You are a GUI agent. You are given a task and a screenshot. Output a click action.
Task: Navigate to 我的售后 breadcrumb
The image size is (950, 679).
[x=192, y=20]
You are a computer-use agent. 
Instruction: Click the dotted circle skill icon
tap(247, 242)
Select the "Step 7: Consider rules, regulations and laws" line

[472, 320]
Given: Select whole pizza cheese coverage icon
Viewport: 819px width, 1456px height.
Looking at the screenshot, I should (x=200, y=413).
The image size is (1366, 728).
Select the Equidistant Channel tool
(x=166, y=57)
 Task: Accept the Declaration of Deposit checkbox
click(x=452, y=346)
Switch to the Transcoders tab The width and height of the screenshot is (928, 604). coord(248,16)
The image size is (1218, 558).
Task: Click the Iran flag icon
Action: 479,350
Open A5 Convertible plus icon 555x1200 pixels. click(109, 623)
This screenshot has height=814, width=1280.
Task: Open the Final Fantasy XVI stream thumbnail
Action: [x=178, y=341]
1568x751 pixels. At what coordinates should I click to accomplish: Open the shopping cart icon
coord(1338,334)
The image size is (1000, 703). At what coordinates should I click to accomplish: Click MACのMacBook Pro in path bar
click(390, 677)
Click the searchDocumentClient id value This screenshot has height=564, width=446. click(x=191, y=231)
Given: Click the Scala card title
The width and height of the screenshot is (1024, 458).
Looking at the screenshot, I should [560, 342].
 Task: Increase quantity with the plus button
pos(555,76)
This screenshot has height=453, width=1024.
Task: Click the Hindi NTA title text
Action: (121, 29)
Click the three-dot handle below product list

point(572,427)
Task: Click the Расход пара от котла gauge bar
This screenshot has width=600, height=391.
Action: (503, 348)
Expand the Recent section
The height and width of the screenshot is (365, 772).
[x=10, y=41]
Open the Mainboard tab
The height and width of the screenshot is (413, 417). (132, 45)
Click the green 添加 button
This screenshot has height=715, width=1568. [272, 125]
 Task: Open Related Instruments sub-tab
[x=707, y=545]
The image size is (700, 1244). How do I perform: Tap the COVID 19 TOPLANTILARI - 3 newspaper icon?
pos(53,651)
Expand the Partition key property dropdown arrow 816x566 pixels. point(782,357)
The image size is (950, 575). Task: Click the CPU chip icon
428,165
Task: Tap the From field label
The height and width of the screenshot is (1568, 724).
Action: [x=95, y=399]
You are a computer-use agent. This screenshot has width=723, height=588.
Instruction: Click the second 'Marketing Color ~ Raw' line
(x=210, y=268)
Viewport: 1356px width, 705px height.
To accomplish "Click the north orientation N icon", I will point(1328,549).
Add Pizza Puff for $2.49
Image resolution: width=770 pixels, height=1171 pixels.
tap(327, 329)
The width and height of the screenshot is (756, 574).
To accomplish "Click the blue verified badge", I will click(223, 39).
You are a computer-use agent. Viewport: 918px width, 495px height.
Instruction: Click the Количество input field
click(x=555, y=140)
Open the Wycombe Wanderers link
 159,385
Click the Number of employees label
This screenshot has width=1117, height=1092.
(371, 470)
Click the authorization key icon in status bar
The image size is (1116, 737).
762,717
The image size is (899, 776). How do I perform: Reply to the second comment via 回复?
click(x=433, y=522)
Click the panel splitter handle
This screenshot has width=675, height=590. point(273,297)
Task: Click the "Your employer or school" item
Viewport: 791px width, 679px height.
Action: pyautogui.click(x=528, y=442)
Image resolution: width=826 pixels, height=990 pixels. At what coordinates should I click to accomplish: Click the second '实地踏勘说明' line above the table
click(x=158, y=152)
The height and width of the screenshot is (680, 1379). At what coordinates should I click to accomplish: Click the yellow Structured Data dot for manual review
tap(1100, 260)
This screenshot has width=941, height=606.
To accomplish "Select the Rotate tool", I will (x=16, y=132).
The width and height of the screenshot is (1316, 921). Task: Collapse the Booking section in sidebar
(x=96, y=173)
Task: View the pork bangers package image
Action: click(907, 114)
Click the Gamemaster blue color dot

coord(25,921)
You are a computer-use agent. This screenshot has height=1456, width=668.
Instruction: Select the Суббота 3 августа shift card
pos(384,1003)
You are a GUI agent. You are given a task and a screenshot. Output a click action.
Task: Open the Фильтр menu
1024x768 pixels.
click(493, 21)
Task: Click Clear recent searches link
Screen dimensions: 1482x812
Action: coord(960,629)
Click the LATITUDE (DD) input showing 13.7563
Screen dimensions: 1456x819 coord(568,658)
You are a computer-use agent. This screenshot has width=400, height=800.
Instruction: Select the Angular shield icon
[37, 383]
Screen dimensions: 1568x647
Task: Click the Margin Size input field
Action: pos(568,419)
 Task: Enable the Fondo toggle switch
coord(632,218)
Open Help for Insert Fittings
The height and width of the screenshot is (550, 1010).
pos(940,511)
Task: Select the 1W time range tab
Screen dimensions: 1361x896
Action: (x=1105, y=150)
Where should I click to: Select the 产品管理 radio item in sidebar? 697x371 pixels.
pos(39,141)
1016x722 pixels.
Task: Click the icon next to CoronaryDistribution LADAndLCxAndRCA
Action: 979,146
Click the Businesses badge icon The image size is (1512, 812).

■ ■ ■ ■

● WORK ITEM: Transcribe all of the data so that each line matches the source exactly.

● SOLUTION BELOW:
You are a GUI agent. You are given a task and a screenshot. Output a click action.
Task: Navigate to 我的售后 breadcrumb
The image size is (950, 679).
[x=192, y=20]
You are a computer-use agent. 
Instruction: Click the dotted circle skill icon
tap(247, 242)
Select the "Step 7: Consider rules, regulations and laws" line

[472, 320]
Given: Select whole pizza cheese coverage icon
Viewport: 819px width, 1456px height.
Looking at the screenshot, I should (x=200, y=413).
The image size is (1366, 728).
Select the Equidistant Channel tool
(x=166, y=57)
 Task: Accept the Declaration of Deposit checkbox
click(x=452, y=346)
Switch to the Transcoders tab The width and height of the screenshot is (928, 604). coord(248,16)
The image size is (1218, 558).
Task: Click the Iran flag icon
Action: 479,350
Open A5 Convertible plus icon 555x1200 pixels. click(109, 623)
This screenshot has height=814, width=1280.
Task: Open the Final Fantasy XVI stream thumbnail
Action: [x=178, y=341]
1568x751 pixels. At what coordinates should I click to accomplish: Open the shopping cart icon
coord(1338,334)
The image size is (1000, 703). At what coordinates should I click to accomplish: Click MACのMacBook Pro in path bar
click(390, 677)
Click the searchDocumentClient id value This screenshot has height=564, width=446. click(x=191, y=231)
Given: Click the Scala card title
The width and height of the screenshot is (1024, 458).
Looking at the screenshot, I should [560, 342].
 Task: Increase quantity with the plus button
pos(555,76)
This screenshot has height=453, width=1024.
Task: Click the Hindi NTA title text
Action: (121, 29)
Click the three-dot handle below product list

point(572,427)
Task: Click the Расход пара от котла gauge bar
This screenshot has width=600, height=391.
Action: (503, 348)
Expand the Recent section
The height and width of the screenshot is (365, 772).
[x=10, y=41]
Open the Mainboard tab
The height and width of the screenshot is (413, 417). (132, 45)
Click the green 添加 button
This screenshot has height=715, width=1568. [272, 125]
 Task: Open Related Instruments sub-tab
[x=707, y=545]
The image size is (700, 1244). How do I perform: Tap the COVID 19 TOPLANTILARI - 3 newspaper icon?
pos(53,651)
Expand the Partition key property dropdown arrow 816x566 pixels. point(782,357)
The image size is (950, 575). Task: Click the CPU chip icon
428,165
Task: Tap the From field label
The height and width of the screenshot is (1568, 724).
Action: [x=95, y=399]
You are a computer-use agent. This screenshot has width=723, height=588.
Instruction: Click the second 'Marketing Color ~ Raw' line
(x=210, y=268)
Viewport: 1356px width, 705px height.
To accomplish "Click the north orientation N icon", I will point(1328,549).
Add Pizza Puff for $2.49
Image resolution: width=770 pixels, height=1171 pixels.
tap(327, 329)
The width and height of the screenshot is (756, 574).
To accomplish "Click the blue verified badge", I will click(223, 39).
You are a computer-use agent. Viewport: 918px width, 495px height.
Instruction: Click the Количество input field
click(x=555, y=140)
Open the Wycombe Wanderers link
 159,385
Click the Number of employees label
This screenshot has width=1117, height=1092.
(371, 470)
Click the authorization key icon in status bar
The image size is (1116, 737).
762,717
The image size is (899, 776). How do I perform: Reply to the second comment via 回复?
click(x=433, y=522)
Click the panel splitter handle
This screenshot has width=675, height=590. point(273,297)
Task: Click the "Your employer or school" item
Viewport: 791px width, 679px height.
Action: pyautogui.click(x=528, y=442)
Image resolution: width=826 pixels, height=990 pixels. At what coordinates should I click to accomplish: Click the second '实地踏勘说明' line above the table
click(x=158, y=152)
The height and width of the screenshot is (680, 1379). At what coordinates should I click to accomplish: Click the yellow Structured Data dot for manual review
tap(1100, 260)
This screenshot has width=941, height=606.
To accomplish "Select the Rotate tool", I will (x=16, y=132).
The width and height of the screenshot is (1316, 921). Task: Collapse the Booking section in sidebar
(x=96, y=173)
Task: View the pork bangers package image
Action: click(907, 114)
Click the Gamemaster blue color dot

coord(25,921)
You are a computer-use agent. This screenshot has height=1456, width=668.
Instruction: Select the Суббота 3 августа shift card
pos(384,1003)
You are a GUI agent. You are given a task and a screenshot. Output a click action.
Task: Open the Фильтр menu
1024x768 pixels.
click(493, 21)
Task: Click Clear recent searches link
Screen dimensions: 1482x812
Action: coord(960,629)
Click the LATITUDE (DD) input showing 13.7563
Screen dimensions: 1456x819 coord(568,658)
You are a computer-use agent. This screenshot has width=400, height=800.
Instruction: Select the Angular shield icon
[37, 383]
Screen dimensions: 1568x647
Task: Click the Margin Size input field
Action: pos(568,419)
 Task: Enable the Fondo toggle switch
coord(632,218)
Open Help for Insert Fittings
The height and width of the screenshot is (550, 1010).
pos(940,511)
Task: Select the 1W time range tab
Screen dimensions: 1361x896
Action: (x=1105, y=150)
Where should I click to: Select the 产品管理 radio item in sidebar? 697x371 pixels.
pos(39,141)
1016x722 pixels.
Task: Click the icon next to CoronaryDistribution LADAndLCxAndRCA
Action: 979,146
Click the Businesses badge icon The image size is (1512, 812).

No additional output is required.